Well, the constructor that takes an inner exception is pretty much necessary to make a custom exception properly usable. Without it, if someone caught your exception, they couldn't fire off a more descriptive or appropriate exception while preserving your original one (and the information it carries, like the stack trace.)

mquander
I think you have this backwards - the one that takes an inner exception is so that if your code catches another exception, you can wrap your exception around it
1800 INFORMATION
OK, good point.
mquander
+6  A: 

This is a warning, not a requirement. It's basically principle of least surprise. Providing all 4 makes it easier for people used to "regular" C# exceptions to use yours. If you have a good reason to ignore the guideline, do so. But it will make your class a little less intuitive.

Matthew Flaschen
It won't just make it less intuitive - it will specifically disable it from working, either in exception remoting scenarios or when the caller needs to use it as a wrapper for another exception.
Daniel Earwicker
True. The OP /may/ have a good reason not to care about those, but probably not.
Matthew Flaschen
A: 

The parameterless and Serialization constructors are used by generic "exception routing" code that needs to move exceptions around between domains (e.g. across the internet between a service and a client).

The one that takes another Exception is so that it is possible to chain all exceptions via the InnerException property.

Finally, there's the one that takes a message string, which helps to make use of exceptions reasonably consistent.

Daniel Earwicker
I was not aware that the parameterless constructor was required for the exception routing; I thought the serialization constructor handled that. This is one area of exceptions that I have zero experience or knowledge in.
Alexis
It depends what serializer you use - XmlSerializer requires a parameterless constructor, the other methods don't.
Daniel Earwicker
+6  A: 

You have gotten some good answers. I just want to add that providing these extra constructors does not necessarily require a lot of coding. Since they are already implemented in the base class, you can simply let that one do the work:

public class MyCustomException : Exception
{
    public MyCustomException() : base() { }
    public MyCustomException(string message) : base(message) { }
    public MyCustomException(string message, Exception innerException) : base(message, innerException) { }
    // and so on...
}

So you will only need to implement code where the behaviour of your exception deviates from that of the base class.

Fredrik Mörk
+2  A: 

Implementing the standard exception constructors allow people to use your exception in a standard, familiar way that is built into all existing .NET exceptions. The first three can be optional, if for some reason you don't want one of them to be used (although why you would want that I couldn't fathom.) However, the last one is the deserialization constructor, and if you wish your exception to be supported in any kind of distributed environment (.NET Remoting, ASP.NET Web Services, WCF, etc.), then its is pretty much essential.

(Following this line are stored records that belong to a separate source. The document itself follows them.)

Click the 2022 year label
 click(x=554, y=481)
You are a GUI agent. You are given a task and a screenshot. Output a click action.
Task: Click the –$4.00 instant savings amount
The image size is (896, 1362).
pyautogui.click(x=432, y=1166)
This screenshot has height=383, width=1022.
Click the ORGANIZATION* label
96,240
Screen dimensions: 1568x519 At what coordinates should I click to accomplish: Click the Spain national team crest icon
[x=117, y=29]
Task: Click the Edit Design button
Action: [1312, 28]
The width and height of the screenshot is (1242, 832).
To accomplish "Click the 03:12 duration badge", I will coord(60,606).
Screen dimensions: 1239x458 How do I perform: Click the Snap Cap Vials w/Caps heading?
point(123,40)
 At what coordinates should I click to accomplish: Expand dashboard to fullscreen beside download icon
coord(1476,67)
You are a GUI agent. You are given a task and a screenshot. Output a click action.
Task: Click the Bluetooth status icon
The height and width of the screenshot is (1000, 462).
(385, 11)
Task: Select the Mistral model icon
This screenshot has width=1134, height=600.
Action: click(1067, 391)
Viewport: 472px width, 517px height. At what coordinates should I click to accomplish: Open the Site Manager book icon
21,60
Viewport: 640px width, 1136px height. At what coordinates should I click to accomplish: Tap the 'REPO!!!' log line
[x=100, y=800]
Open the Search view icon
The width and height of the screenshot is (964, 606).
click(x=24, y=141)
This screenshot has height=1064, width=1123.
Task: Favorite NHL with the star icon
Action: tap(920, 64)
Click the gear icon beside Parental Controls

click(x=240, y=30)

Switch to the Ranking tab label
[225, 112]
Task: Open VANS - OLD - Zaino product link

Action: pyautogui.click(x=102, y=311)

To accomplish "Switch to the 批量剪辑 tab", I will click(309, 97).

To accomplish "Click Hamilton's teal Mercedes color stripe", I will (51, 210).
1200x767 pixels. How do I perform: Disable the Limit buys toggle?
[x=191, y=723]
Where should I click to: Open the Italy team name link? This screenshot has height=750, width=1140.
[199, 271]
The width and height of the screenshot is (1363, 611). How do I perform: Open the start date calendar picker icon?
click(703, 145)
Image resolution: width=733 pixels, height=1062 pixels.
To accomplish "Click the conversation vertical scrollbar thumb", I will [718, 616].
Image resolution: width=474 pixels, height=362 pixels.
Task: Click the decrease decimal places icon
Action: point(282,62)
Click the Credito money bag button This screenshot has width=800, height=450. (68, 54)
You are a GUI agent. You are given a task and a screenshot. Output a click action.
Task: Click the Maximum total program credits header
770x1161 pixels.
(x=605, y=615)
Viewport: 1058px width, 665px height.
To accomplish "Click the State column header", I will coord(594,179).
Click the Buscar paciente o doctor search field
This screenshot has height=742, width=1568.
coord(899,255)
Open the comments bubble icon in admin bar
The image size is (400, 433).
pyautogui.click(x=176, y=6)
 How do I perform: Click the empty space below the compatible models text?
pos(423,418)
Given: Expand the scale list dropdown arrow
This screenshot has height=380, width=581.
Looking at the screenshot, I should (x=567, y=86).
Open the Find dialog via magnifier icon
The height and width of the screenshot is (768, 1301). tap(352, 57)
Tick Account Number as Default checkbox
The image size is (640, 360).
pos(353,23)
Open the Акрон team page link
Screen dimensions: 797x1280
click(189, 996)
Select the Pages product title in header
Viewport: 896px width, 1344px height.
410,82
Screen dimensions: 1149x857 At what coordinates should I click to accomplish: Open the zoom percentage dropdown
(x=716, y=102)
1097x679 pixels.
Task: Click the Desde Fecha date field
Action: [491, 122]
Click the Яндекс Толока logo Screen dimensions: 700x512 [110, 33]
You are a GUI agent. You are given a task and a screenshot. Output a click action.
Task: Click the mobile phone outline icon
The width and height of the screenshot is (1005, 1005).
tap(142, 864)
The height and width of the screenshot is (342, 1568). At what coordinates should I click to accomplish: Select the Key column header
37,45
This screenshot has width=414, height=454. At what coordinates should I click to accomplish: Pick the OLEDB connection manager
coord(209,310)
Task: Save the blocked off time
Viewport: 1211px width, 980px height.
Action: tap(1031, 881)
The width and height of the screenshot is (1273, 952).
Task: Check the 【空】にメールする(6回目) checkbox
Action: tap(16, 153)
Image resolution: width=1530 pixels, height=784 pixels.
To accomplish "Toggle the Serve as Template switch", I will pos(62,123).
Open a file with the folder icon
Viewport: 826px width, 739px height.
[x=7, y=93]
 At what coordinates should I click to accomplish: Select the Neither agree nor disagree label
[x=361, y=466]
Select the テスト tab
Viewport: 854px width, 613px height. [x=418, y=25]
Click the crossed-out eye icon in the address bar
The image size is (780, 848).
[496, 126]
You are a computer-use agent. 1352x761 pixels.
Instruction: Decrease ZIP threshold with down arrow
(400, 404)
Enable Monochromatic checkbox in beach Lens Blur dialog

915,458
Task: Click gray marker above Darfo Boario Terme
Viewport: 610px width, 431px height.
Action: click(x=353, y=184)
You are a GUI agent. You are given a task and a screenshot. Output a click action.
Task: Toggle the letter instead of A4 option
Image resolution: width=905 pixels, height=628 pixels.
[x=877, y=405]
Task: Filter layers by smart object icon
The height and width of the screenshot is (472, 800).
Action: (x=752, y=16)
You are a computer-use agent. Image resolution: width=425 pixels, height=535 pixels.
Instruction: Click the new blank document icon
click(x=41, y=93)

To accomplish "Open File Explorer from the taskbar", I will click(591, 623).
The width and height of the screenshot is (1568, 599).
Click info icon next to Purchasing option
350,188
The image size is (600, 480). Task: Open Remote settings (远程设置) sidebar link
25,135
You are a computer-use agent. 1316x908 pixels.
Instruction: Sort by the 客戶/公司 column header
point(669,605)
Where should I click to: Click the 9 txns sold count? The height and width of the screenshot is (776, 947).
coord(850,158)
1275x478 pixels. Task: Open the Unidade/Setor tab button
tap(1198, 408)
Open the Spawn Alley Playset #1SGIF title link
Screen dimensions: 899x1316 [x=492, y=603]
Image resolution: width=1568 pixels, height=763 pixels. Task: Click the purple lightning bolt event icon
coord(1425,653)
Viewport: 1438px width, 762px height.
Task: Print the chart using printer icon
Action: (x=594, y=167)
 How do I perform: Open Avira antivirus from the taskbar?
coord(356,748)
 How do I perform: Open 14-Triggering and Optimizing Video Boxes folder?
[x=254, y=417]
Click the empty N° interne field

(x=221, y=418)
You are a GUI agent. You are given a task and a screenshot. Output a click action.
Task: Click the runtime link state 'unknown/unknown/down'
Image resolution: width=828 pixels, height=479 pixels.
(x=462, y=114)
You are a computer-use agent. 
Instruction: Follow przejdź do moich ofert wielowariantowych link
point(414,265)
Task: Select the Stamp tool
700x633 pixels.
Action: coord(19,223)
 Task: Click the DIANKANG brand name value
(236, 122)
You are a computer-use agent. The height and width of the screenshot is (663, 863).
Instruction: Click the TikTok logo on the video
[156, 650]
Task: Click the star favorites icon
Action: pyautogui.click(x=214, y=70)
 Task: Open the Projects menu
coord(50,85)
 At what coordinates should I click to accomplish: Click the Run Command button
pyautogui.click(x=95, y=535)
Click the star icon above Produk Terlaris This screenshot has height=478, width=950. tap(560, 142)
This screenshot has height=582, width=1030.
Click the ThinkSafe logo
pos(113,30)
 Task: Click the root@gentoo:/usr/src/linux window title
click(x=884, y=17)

Without a deserialization constructor and the [Serializable] attribute, your exceptions won't function in a distributed environment, and could possibly cause other problems. Given that, and the aspect of familiarity to well-versed C# developers, its best to implement at least the 4 standard exception constructors, and mark your exceptions with [Serializable].

jrista
You should implement the serialization ctor EVEN if you don't plan on being in a distributed scenario. Since it's used in remoting to pass the exceptions between domains, it may be called inside your process if you happen to have several AppDomains (intra appdomains communication is likely to become the last use case of remoting, since it's being slowly replaced by WCF for Out Of Process calls). You never know how your code will be called. If someone wishes to have your code called inside a plugin in an app, it will end up in another appDomain and you'll need this constructor.
Yann Schwartz
Very good point. Its generally just a best practice to implement the standard constructors and serializability because .NET will use and possibly "rethrow" or recreate and wrap your exceptions in a wide variety of places.